Diğer taraftan bozma kararı öncesinde mahkemece 160.000.-TL tazminatın davalıdan tahsiline, fazlaya ilişkin isteğin reddine karar verilmiş, Hazinenin temyizi üzerine Yargıtay 1. Hukuk Dairesince Hazine yararına araştırmaya yönelik bozulmuştur. Davacılar ilk kararı temyiz etmediklerinden Hazine yararına usuli kazanılmış hak oluşmuştur. Artık bu aşamadan sonra Hazinenin temyizi üzerine Hazine lehine olan bozma sonrası yapılan bilirkişi incelemesiyle belirlenen 211.728,75.-TL tazminata karar verilemez.
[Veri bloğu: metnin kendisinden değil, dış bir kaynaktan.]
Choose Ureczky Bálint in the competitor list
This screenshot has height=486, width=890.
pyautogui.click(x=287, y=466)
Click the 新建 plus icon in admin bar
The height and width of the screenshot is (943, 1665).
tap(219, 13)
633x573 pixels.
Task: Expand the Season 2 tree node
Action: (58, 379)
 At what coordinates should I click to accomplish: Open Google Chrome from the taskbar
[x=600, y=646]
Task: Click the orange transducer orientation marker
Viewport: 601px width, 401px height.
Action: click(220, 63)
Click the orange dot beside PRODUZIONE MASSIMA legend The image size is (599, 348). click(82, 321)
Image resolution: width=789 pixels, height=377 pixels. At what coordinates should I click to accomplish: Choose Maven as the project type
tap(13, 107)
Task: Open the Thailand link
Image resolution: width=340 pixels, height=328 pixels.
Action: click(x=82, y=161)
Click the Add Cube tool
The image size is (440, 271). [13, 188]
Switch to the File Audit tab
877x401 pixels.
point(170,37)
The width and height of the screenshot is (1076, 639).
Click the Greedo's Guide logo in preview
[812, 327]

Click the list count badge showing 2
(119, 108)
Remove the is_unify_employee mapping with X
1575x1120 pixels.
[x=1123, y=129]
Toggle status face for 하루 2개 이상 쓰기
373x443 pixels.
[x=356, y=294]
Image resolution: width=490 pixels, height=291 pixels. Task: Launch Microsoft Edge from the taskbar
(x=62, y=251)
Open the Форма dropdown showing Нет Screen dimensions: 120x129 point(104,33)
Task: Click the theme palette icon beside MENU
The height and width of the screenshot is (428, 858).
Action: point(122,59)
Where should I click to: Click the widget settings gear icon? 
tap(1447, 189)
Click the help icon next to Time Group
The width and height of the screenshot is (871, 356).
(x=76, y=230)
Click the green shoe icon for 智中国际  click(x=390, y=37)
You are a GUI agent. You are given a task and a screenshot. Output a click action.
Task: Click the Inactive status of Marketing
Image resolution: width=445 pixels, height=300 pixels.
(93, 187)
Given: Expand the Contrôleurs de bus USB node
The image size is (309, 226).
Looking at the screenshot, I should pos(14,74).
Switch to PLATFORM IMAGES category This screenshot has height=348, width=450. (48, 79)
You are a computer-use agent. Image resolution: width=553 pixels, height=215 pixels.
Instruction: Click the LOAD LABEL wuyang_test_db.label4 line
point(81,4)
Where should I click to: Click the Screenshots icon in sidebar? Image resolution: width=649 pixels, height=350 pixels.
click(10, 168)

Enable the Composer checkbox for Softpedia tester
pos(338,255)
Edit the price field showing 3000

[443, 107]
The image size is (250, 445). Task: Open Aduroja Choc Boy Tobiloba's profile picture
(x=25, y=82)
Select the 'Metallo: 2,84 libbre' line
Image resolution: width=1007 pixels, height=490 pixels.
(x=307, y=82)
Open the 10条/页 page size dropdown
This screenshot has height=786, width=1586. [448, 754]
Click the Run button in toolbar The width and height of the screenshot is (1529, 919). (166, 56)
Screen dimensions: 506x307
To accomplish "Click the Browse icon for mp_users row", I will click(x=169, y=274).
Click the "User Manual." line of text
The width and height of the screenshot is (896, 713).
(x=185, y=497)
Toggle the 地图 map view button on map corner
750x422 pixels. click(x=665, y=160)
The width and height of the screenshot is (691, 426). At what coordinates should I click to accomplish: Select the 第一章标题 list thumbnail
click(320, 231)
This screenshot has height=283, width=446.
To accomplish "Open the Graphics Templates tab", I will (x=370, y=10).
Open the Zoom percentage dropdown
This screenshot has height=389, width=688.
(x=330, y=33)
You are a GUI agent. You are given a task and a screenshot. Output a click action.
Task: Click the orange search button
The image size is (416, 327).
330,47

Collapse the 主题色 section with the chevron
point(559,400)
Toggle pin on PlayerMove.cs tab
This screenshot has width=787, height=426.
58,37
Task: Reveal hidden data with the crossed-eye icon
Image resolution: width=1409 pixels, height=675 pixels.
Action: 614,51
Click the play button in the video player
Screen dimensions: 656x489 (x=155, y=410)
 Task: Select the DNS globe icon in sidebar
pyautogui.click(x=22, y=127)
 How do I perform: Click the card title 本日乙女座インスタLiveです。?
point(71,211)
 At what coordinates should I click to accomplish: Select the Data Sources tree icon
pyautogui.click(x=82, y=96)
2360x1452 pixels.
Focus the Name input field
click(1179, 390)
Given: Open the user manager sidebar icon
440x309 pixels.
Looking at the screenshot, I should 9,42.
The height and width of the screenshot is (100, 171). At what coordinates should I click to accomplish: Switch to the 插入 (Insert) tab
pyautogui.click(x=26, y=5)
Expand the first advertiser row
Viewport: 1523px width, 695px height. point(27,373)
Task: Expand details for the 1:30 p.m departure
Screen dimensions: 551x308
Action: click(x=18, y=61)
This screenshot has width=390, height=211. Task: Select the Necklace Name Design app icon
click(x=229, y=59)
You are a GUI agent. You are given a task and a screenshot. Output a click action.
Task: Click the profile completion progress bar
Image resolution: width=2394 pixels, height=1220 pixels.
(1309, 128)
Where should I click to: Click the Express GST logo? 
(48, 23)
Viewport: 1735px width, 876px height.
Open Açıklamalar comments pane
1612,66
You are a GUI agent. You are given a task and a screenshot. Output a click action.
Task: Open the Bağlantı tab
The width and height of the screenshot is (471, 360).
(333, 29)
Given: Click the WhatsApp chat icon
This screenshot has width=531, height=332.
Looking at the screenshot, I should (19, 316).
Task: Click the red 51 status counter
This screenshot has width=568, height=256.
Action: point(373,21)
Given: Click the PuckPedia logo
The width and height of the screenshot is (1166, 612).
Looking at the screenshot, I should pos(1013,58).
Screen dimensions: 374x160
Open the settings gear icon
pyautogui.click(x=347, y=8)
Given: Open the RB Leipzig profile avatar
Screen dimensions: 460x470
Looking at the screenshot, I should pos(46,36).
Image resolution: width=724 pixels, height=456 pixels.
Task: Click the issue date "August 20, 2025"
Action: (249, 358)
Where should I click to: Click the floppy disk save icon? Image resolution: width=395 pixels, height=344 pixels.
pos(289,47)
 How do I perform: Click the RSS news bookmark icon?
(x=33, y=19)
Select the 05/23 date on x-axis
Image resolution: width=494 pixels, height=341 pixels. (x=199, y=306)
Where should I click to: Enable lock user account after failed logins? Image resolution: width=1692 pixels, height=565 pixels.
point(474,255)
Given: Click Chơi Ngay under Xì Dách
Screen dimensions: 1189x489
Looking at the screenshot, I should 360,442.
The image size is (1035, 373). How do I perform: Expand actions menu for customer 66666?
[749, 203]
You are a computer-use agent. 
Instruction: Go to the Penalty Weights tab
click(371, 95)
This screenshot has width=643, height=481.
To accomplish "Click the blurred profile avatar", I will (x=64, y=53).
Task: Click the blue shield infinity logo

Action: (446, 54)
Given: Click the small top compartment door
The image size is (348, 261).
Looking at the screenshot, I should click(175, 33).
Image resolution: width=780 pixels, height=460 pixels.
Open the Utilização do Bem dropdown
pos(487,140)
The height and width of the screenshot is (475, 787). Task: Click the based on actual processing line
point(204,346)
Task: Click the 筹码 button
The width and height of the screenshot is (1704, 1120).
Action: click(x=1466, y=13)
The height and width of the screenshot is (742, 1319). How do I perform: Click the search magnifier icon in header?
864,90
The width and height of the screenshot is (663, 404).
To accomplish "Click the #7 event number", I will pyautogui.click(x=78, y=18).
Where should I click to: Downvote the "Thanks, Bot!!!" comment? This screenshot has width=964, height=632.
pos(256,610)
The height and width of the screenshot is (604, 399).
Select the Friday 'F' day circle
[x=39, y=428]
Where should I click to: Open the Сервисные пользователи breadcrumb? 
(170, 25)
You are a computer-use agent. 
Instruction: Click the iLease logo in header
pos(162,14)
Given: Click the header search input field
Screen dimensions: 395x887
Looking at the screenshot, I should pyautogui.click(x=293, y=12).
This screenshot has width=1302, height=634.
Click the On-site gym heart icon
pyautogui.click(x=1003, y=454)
Bu durumda mahkemece hükmüne uyulan Yargıtay 1. Hukuk Dairesinin bozma kararı uyarınca çekişmeli taşınmazın tapu kaydının iptaline ilişkin ... Asliye Hukuk Mahkemesinin 1995/272 E. - 1999/157 K. sayılı kararının kesinleştiği 10.06.1999 tarihindeki değerine hükmedilmesi gerekirken dosya kapsamına uygun düşmeyen gerekçe ile yazılı şekilde hüküm kurulması doğru değildir.
SONUÇ: Yukarıda açıklanan nedenlerle davalı Hazine vekilinin temyiz itirazlarının kabulü ile hükmün BOZULMASINA, 09.02.2017 tarihinde oybirliğiyle karar verildi.